Channelpedia

PubMed 20375276


Referenced in: none

Automatically associated channels: Kv11.1 , Slo1



Title: Ceramide modulates HERG potassium channel gating by translocation into lipid rafts.

Authors: Sindura B Ganapathi, Todd E Fox, Mark Kester, Keith S Elmslie

Journal, date & volume: Am. J. Physiol., Cell Physiol., 2010 Jul , 299, C74-86

PubMed link: http://www.ncbi.nlm.nih.gov/pubmed/20375276


Abstract
Human ether-à-go-go-related gene (HERG) potassium channels play an important role in cardiac action potential repolarization, and HERG dysfunction can cause cardiac arrhythmias. However, recent evidence suggests a role for HERG in the proliferation and progression of multiple types of cancers, making it an attractive target for cancer therapy. Ceramide is an important second messenger of the sphingolipid family, which due to its proapoptotic properties has shown promising results in animal models as an anticancer agent.
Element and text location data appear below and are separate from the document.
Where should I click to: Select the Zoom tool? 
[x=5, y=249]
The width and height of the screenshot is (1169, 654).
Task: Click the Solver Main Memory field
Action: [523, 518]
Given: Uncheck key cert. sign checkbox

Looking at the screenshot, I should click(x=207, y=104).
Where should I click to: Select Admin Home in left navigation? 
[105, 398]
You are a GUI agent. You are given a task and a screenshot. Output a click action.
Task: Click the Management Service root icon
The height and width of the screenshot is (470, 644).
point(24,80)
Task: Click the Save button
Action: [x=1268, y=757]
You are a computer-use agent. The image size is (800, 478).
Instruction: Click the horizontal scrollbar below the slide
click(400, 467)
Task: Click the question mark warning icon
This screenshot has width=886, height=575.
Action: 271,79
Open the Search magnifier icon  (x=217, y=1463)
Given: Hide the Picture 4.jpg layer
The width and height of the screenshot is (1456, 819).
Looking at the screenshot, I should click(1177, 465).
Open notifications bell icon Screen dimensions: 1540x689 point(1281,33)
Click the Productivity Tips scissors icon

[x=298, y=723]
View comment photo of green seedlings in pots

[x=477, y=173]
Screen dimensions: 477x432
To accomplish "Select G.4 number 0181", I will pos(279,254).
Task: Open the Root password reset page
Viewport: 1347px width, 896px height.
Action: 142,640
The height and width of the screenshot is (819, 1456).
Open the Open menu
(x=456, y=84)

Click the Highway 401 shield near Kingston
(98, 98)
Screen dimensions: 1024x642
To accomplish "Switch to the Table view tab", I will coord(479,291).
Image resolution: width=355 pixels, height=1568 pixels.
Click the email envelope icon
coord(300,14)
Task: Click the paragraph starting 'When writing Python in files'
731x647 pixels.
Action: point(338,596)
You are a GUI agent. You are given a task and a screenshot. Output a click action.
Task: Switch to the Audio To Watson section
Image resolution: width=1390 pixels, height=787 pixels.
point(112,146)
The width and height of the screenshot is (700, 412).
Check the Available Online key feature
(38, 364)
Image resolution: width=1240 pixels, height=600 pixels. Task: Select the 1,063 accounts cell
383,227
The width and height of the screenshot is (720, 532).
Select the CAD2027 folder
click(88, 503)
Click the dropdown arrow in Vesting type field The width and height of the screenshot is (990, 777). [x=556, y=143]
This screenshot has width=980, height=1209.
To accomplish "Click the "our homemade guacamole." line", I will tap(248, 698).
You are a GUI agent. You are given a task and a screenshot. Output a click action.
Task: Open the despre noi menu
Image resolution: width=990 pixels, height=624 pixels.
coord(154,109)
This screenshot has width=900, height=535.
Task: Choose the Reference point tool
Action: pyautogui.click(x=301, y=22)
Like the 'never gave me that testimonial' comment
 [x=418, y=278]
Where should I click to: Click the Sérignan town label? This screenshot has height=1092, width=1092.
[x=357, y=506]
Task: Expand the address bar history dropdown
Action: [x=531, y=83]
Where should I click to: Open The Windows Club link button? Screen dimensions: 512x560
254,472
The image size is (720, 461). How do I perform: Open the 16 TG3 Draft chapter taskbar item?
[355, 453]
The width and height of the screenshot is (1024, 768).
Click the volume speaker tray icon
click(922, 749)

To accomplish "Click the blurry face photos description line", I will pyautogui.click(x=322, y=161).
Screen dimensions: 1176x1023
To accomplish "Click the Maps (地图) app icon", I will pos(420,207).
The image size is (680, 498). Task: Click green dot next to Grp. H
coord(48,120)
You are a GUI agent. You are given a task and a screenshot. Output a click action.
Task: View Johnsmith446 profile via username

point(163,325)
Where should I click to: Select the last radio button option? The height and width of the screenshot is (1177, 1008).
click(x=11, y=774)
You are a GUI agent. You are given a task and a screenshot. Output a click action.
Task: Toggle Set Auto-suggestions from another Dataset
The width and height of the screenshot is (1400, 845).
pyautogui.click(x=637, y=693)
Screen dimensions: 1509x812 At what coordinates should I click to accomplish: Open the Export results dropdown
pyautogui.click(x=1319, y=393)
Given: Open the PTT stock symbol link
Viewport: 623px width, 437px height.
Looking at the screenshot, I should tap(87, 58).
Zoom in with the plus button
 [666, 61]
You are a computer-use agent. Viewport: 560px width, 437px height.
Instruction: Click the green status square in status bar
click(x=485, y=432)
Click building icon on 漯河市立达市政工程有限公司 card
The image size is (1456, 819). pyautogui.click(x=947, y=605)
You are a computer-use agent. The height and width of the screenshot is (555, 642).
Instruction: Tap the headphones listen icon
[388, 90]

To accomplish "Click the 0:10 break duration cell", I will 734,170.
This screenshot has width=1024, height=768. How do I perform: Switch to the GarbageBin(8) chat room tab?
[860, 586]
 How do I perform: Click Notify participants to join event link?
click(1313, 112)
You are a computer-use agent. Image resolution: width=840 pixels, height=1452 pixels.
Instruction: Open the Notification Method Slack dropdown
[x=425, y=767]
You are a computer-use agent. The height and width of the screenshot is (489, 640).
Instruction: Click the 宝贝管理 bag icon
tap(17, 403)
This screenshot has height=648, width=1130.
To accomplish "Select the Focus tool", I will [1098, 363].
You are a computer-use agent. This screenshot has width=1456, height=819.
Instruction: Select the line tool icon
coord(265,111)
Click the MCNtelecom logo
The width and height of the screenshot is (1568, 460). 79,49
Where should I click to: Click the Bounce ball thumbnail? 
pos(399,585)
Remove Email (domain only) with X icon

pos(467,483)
Yet the acute effects of ceramide on HERG potassium channels are not known. In the present study we examined the effects of cell-permeable C(6)-ceramide on HERG potassium channels stably expressed in HEK-293 cells. C(6)-ceramide (10 microM) reversibly inhibited HERG channel current (I(HERG)) by 36 +/- 5%. Kinetically, ceramide induced a significant hyperpolarizing shift in the current-voltage relationship (DeltaV(1/2) = -8 +/- 0.5 mV) and increased the deactivation rate (43 +/- 3% for tau(fast) and 51 +/- 3% for tau(slow)). Mechanistically, ceramide recruited HERG channels within caveolin-enriched lipid rafts. Cholesterol depletion and repletion experiments and mathematical modeling studies confirmed that inhibition and gating effects are mediated by separate mechanisms. The ceramide-induced hyperpolarizing gating shift (raft mediated) could offset the impact of inhibition (raft independent) during cardiac action potential repolarization, so together they may nullify any negative impact on cardiac rhythm. Our results provide new insights into the effects of C(6)-ceramide on HERG channels and suggest that C(6)-ceramide can be a promising therapeutic for cancers that overexpress HERG.